The Binary Tree here is may not necessarily be a Binary Search Tree.
The structure could be taken as -
struct node {
int data;
struct node *left;
struct node *right;
};
The maximum solution I could work out with a friend was something of this sort -
Consider this binary tree :
The inorder traversal yields - 8, 4, 9, 2, 5, 1, 6, 3, 7
And the postorder traversal yields - 8, 9, 4, 5, 2, 6, 7, 3, 1
So for instance, if we want to find the common ancestor of nodes 8 and 5, then we make a list of all the nodes which are between 8 and 5 in the inorder tree traversal, which in this case happens to be [4, 9, 2]. Then we check which node in this list appears last in the postorder traversal, which is 2. Hence the common ancestor for 8 and 5 is 2.
The complexity for this algorithm, I believe is O(n) (O(n) for inorder/postorder traversals, the rest of the steps again being O(n) since they are nothing more than simple iterations in arrays). But there is a strong chance that this is wrong. :-)
But this is a very crude approach, and I'm not sure if it breaks down for some case. Is there any other (possibly more optimal) solution to this problem?
Nick Johnson is correct that a an O(n) time complexity algorithm is the best you can do if you have no parent pointers.) For a simple recursive version of that algorithm see the code in Kinding's post which runs in O(n) time.
But keep in mind that if your nodes have parent pointers, an improved algorithm is possible. For both nodes in question construct a list containing the path from root to the node by starting at the node, and front inserting the parent.
So for 8 in your example, you get (showing steps): {4}, {2, 4}, {1, 2, 4}
Do the same for your other node in question, resulting in (steps not shown): {1, 2}
Now compare the two lists you made looking for the first element where the list differ, or the last element of one of the lists, whichever comes first.
This algorithm requires O(h) time where h is the height of the tree. In the worst case O(h) is equivalent to O(n), but if the tree is balanced, that is only O(log(n)). It also requires O(h) space.
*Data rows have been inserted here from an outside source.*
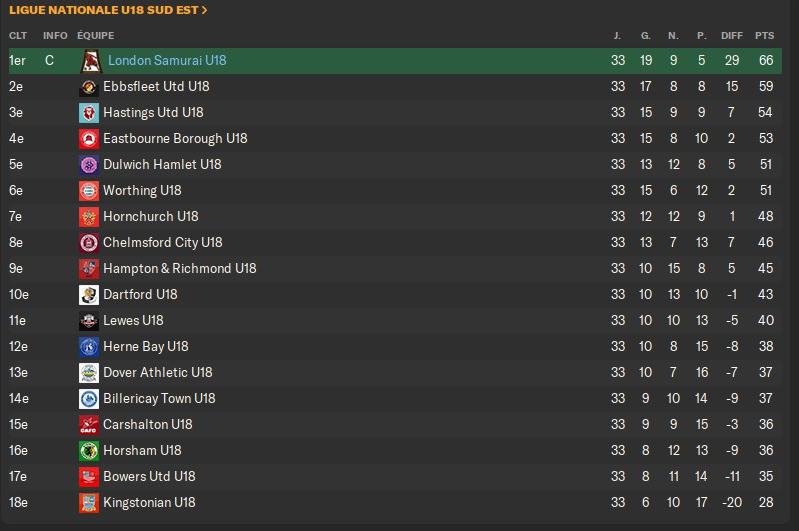The height and width of the screenshot is (531, 799).
Task: Sort the table by PTS column
Action: click(x=765, y=36)
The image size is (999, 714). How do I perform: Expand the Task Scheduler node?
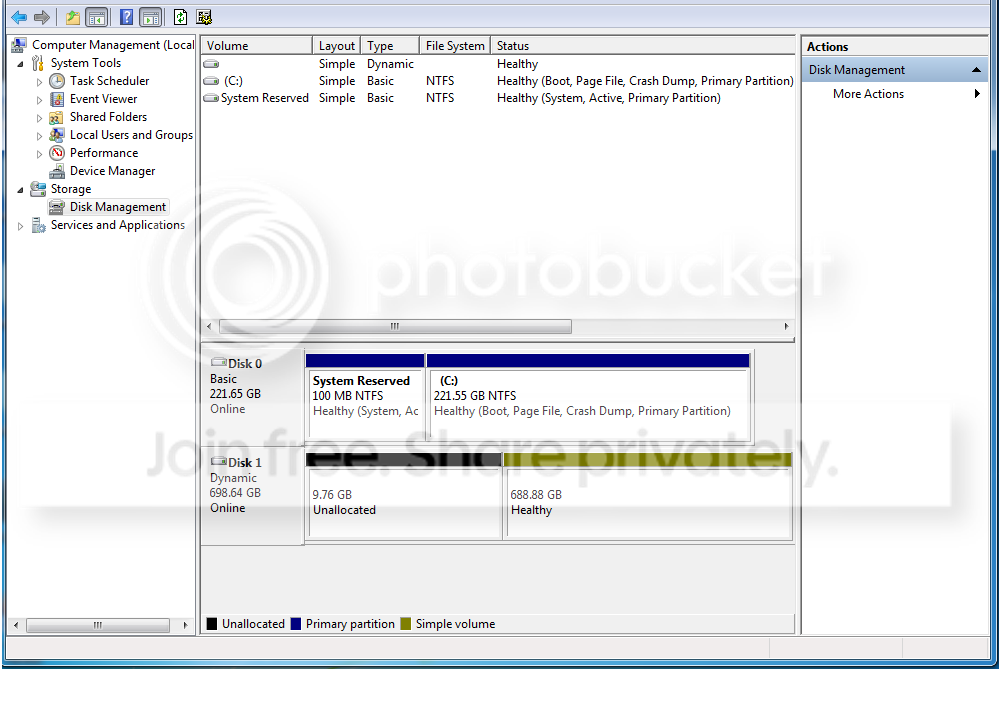point(39,82)
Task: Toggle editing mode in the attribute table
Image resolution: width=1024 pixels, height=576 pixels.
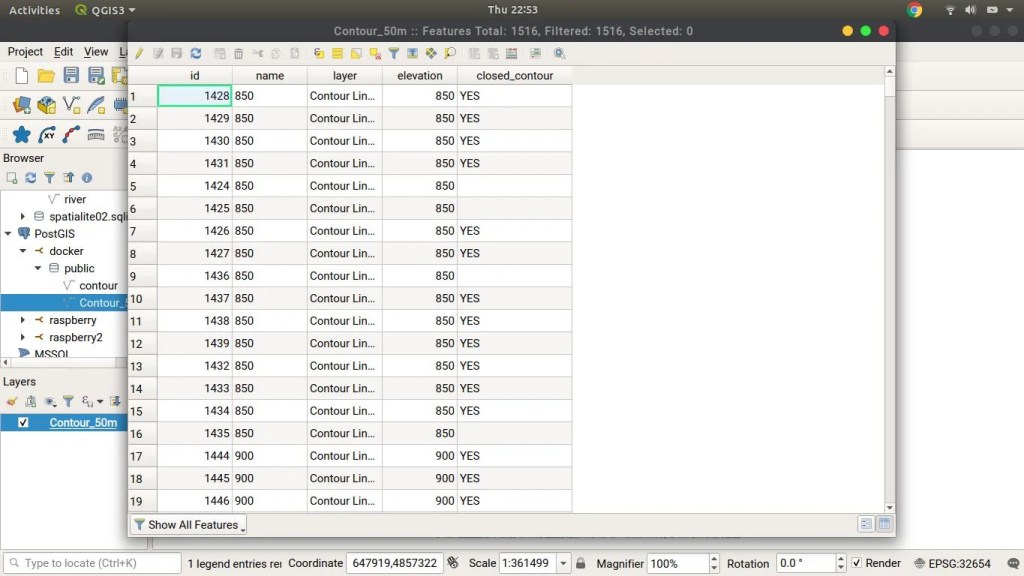Action: click(x=137, y=53)
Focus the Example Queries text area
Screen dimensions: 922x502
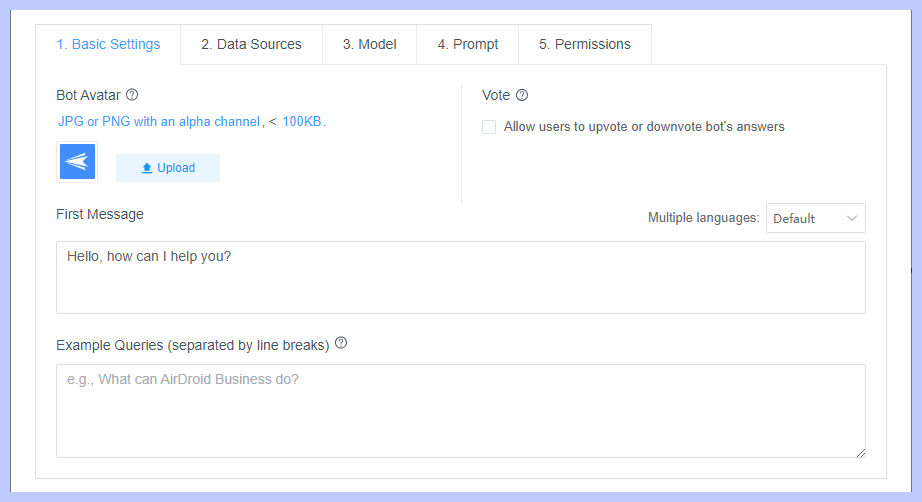click(460, 410)
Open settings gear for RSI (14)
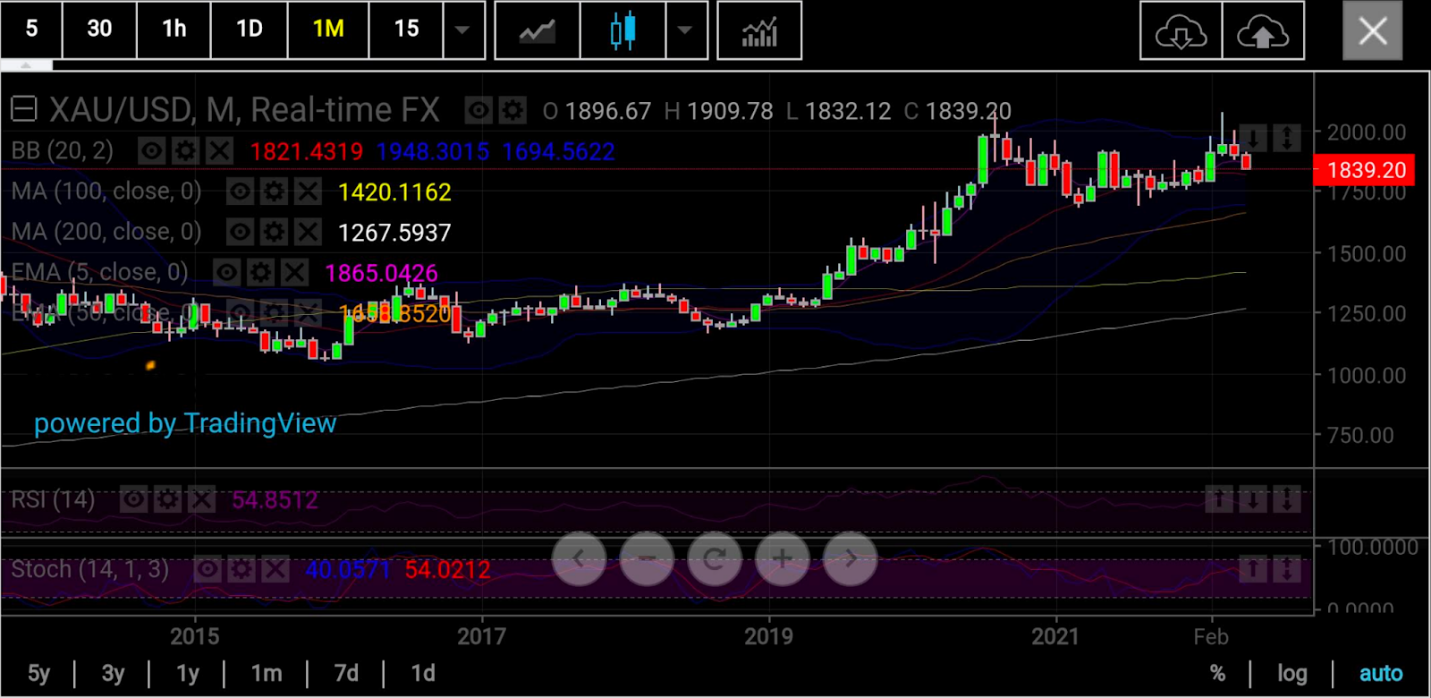This screenshot has height=698, width=1431. 168,499
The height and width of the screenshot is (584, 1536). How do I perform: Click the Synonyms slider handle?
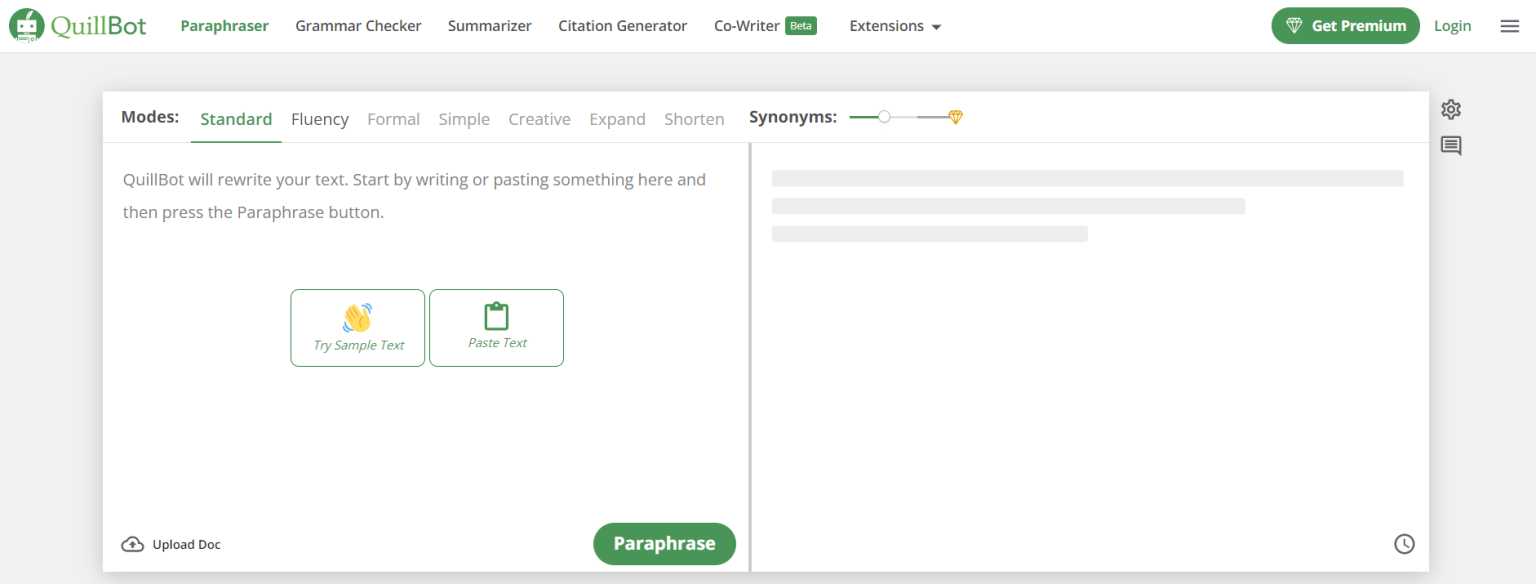(x=884, y=117)
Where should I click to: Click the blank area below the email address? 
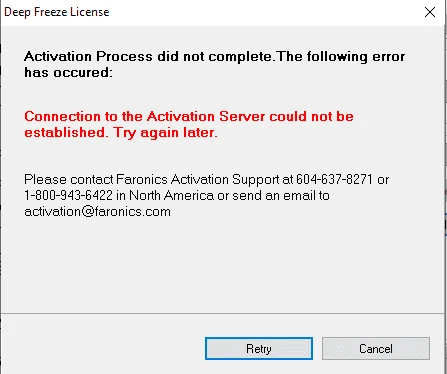222,263
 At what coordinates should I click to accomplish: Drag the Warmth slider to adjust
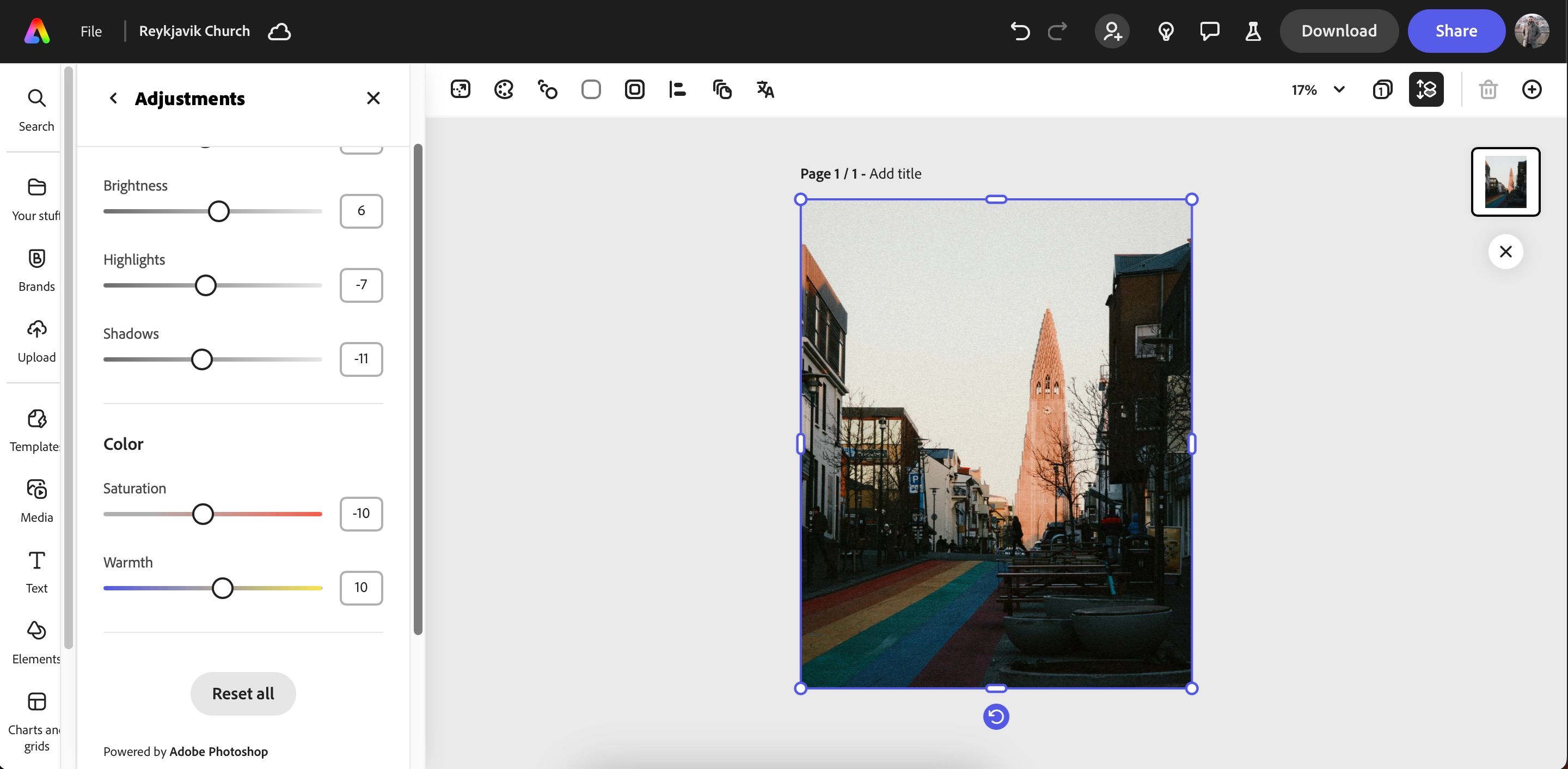[222, 587]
An improved version is possible that uses only constant space, with code shown in CEGRD's post
Regardless of how the tree is constructed, if this will be an operation you perform many times on the tree without changing it in between, there are other algorithms you can use that require O(n) [linear] time preparation, but then finding any pair takes only O(1) [constant] time. For references to these algorithms, see the the lowest common ancestor problem page on Wikipedia. (Credit to Jason for originally posting this link)